GOAL OF THE EXERCISE: Once the line with "You are a GUI" is reached, output it and every line after it, exactly, through the end of the records below. Pictures are skipped.

RECORDS SHOWN:

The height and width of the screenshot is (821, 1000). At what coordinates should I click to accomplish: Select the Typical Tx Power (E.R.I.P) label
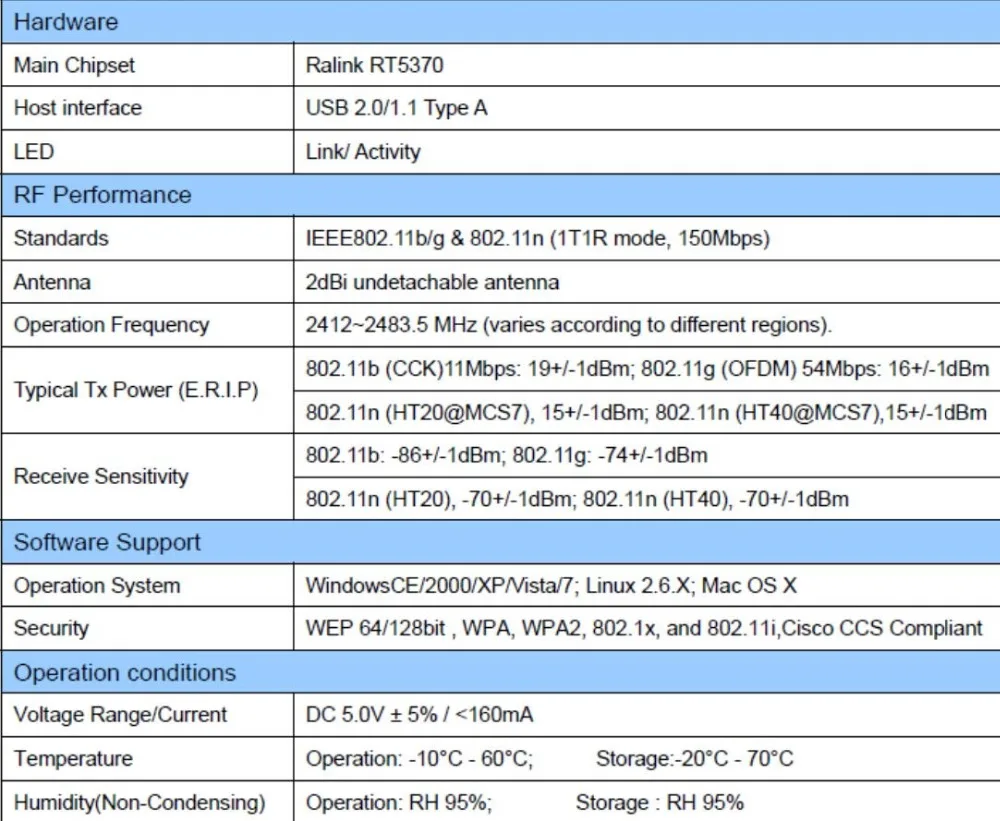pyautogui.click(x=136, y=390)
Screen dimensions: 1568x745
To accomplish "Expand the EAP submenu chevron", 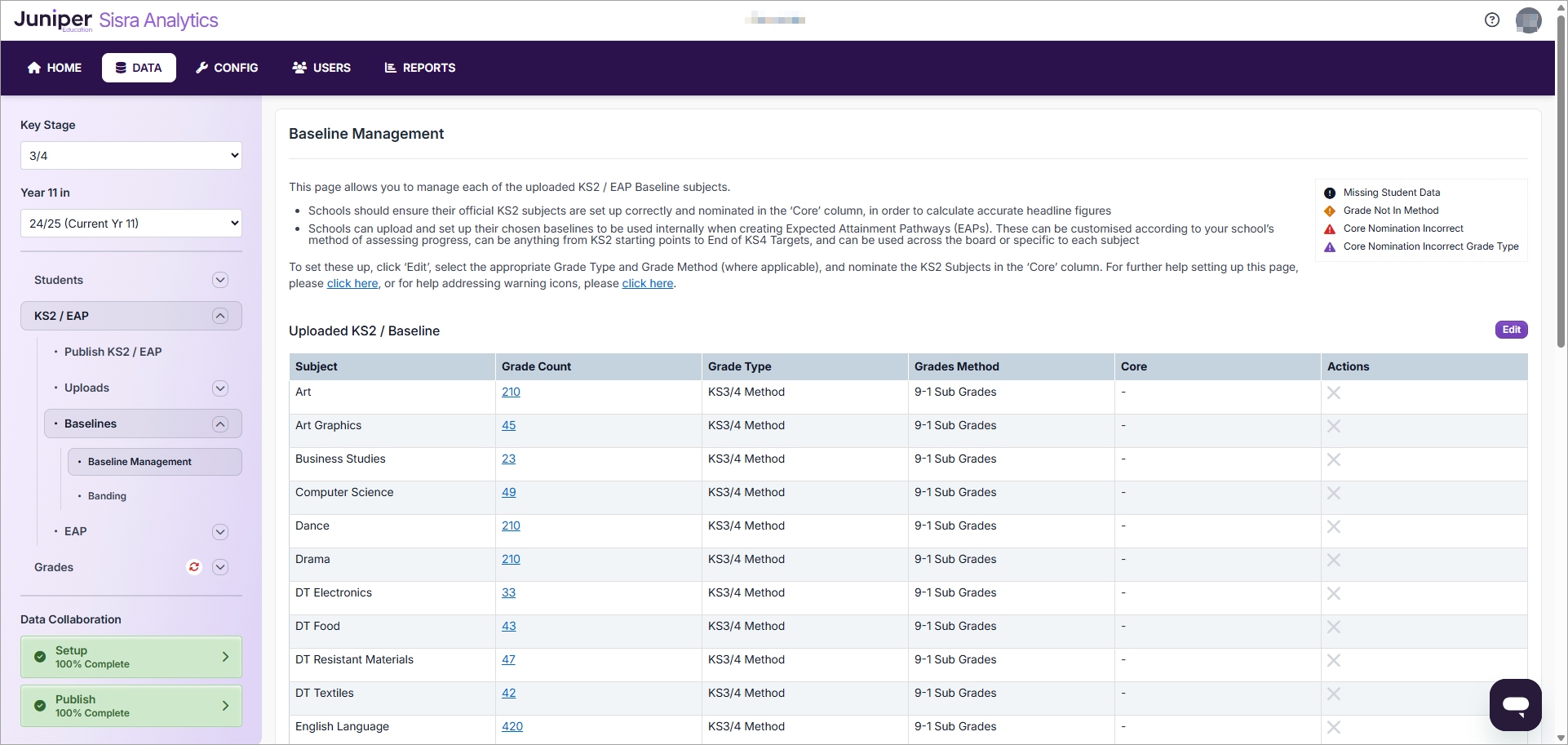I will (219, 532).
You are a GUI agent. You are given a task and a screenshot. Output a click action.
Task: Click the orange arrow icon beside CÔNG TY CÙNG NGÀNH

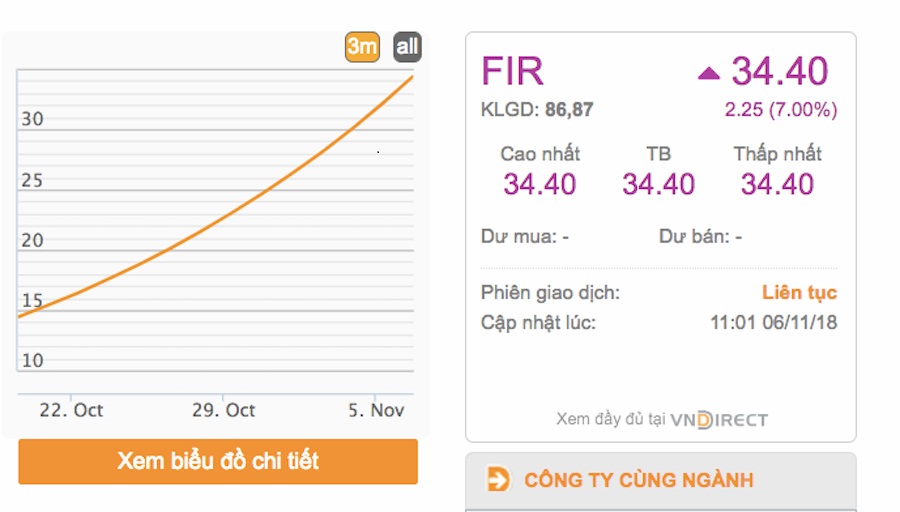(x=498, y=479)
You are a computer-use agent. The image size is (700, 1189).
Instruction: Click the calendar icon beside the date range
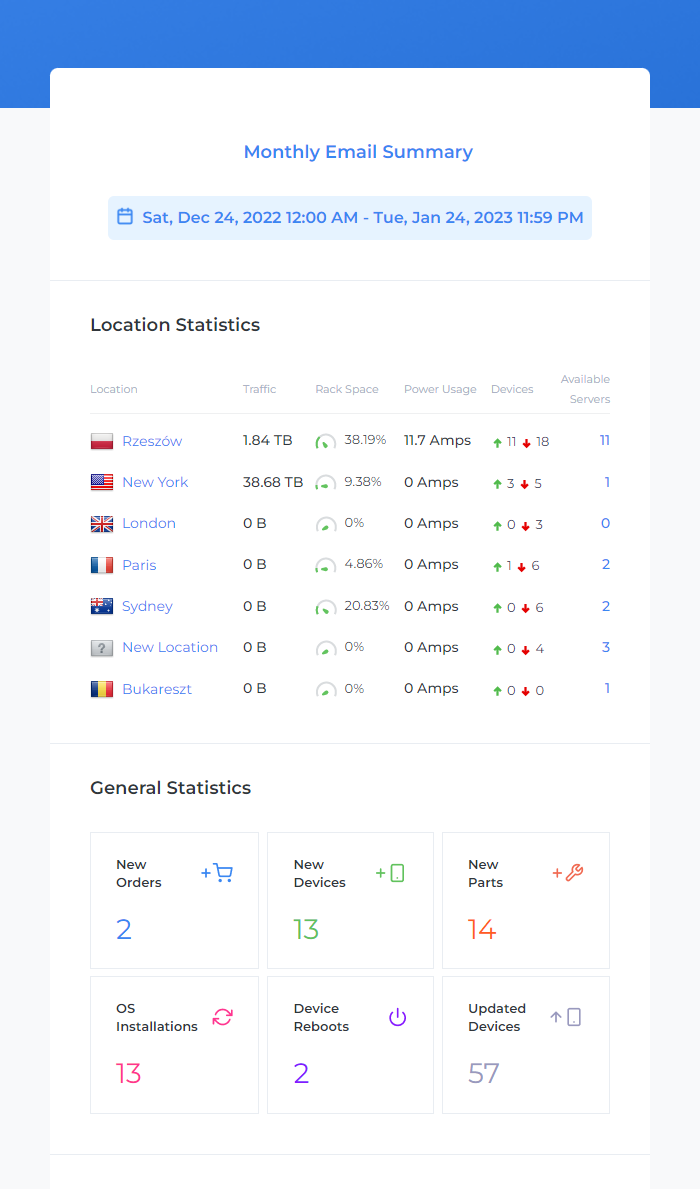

WRITTEN ANSWER:
You are a GUI agent. You are given a task and a screenshot. Output a click action.
Task: Click the orange arrow icon beside CÔNG TY CÙNG NGÀNH

(x=498, y=479)
You are a computer-use agent. The image size is (700, 1189).
Instruction: Click the calendar icon beside the date range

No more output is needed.